В школе нам уже не полагалось разговаривать, даже стоять близко. Поэтому я заставил себя гнаться за Синдбадом, обойти его на пару шагов. Он не встречался со мной взглядом. Я заступал ему дорогу, бросал вслед странные фразы.
— Он её ненавидит.
Синдбад шагал и шагал, не торопясь. Так бы и схватил за ворот, но мелкому хватало ума держаться на почтительном расстоянии.
— Ненавидит!..
Мы гуляли в поле перед школой. Строить здесь пока не собирались, трава стояла густая, высокая, но уже протоптали тропинки, которые ближе к краю поля, прямо напротив школы, соединялись в одну большую тропу. На поле росла сенокосная трава, а вдоль канав — крапива, чёртов хлебец, мокроспинки.
— Не хочешь — не верь, — сказал я, — Правда правдой быть не перестанет.
Вот и всё. Мальчишки шли через поле группками, стекались на главную тропу. Трое старшеклассников устроили перекур в высокой сырой траве. Один выдёргивал из земли сухие травинки и складывал себе в коробку для завтраков. Я притормозил. Мимо прошёл Синдбад, и за спинами старшеклассников я потерял его из виду. Я ждал, пока Джеймс О'Киф догадается.
— Домашку сделал? — спросил он.
Вопрос был тупей не надо; домашку делали мы все без изъятья.
— Ага, — бросил я.
— Всю?
— Ага.
— А я не сделал, — пожаловался он. Вечно он жаловался одними и теми же словами.
— Я устное не выучил, — сказал я из солидарности.
— Устное-то фигня.
Все упражнения мы исправляли друг для друга, но за это можно было хорошо схлопотать.

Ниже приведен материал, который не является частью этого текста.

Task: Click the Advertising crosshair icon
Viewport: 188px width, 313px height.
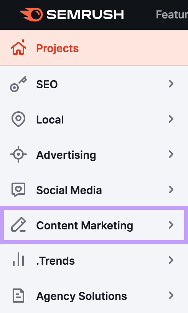Action: click(18, 154)
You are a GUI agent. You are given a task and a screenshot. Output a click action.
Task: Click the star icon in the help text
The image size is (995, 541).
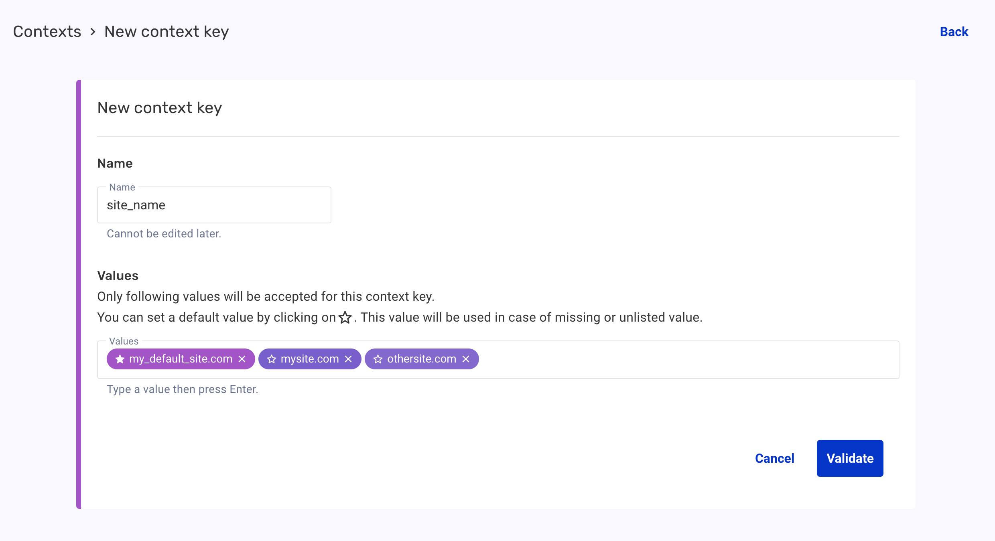[x=345, y=318]
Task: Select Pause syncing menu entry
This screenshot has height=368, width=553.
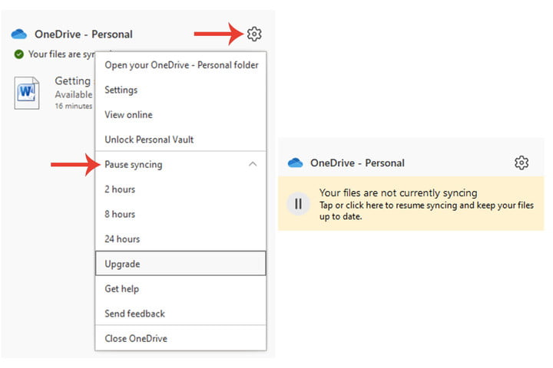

Приходилось меняться тетрадками. Хенно ходил кругами, заглядывал через плечо, отвечал на вопросы. Это называлось «выборочная проверка».
— Я анализирую ваш почерк, Патрик Кларк. Почему, как вы полагаете?
— Чтобы я, сэр, не вписал ответы в тетрадь соседа.
— Правильно, — сострил Хенно, — И чтобы сосед не вписал ответы в вашу тетрадь.
Хенно двинул меня в плечо изо всех сил, точно в компенсацию за недавнее снисхождение. Болело адски, но я стерпел, не потирал ушиб.
— Некогда я посещал школу и знаю все школьнические увёртки, — вещал он, — Далее: одиннадцать умножить на десять и разделить на пять. Первое действие, Джеймс О'Киф.
— Двадцать два, сэр.
— Я сказал: первое действие! — и Хенно ударил Джеймса О'Кифа в плечо.
— Перемножить одиннадцать и десять, сэр.
— Правильно. И?
— И всё, сэр.
Ещё удар.
— Отвечай, amadán[30] этакий.
— Сто десять, сэр.
— Сто десять. Не ошибается ли ваш товарищ, мистер Кэссиди?
— Нет, сэр.
— На сей раз — не ошибается. Второе действие?
С мисс Уоткинс было как-то проще. Домашку, конечно, задавали, но лёгкую: вписать правильные ответы мы успевали, когда она считала, что мы исправляем то, что написали неправильно. Хенно требовал, чтобы мы вносили исправления красным карандашом. Не дай Бог, карандаш затупился — три горячих. Два раза в неделю, по вторникам и четвергам, нам разрешалось попарно подходить к мусорному ведру, стоявшему под столом учителя, и точить карандаши, сбрасывая туда очистки. Его стол украшала канцелярская точилка, привинченная струбцинами — вставляешь карандаш, крутишь ручку — но нам не разрешали ею пользоваться. Изволь иметь собственную, а забудешь дома — два горячих. Запрещалось пользоваться и точилками с Гектором Грэем, Микки Маусом или какими-нибудь там семью гномами. Только обыкновенные точилки. Мисс Уоткинс перед уроками записывала правильные ответы на доске, а спрашивая, сидела за столом и вязала.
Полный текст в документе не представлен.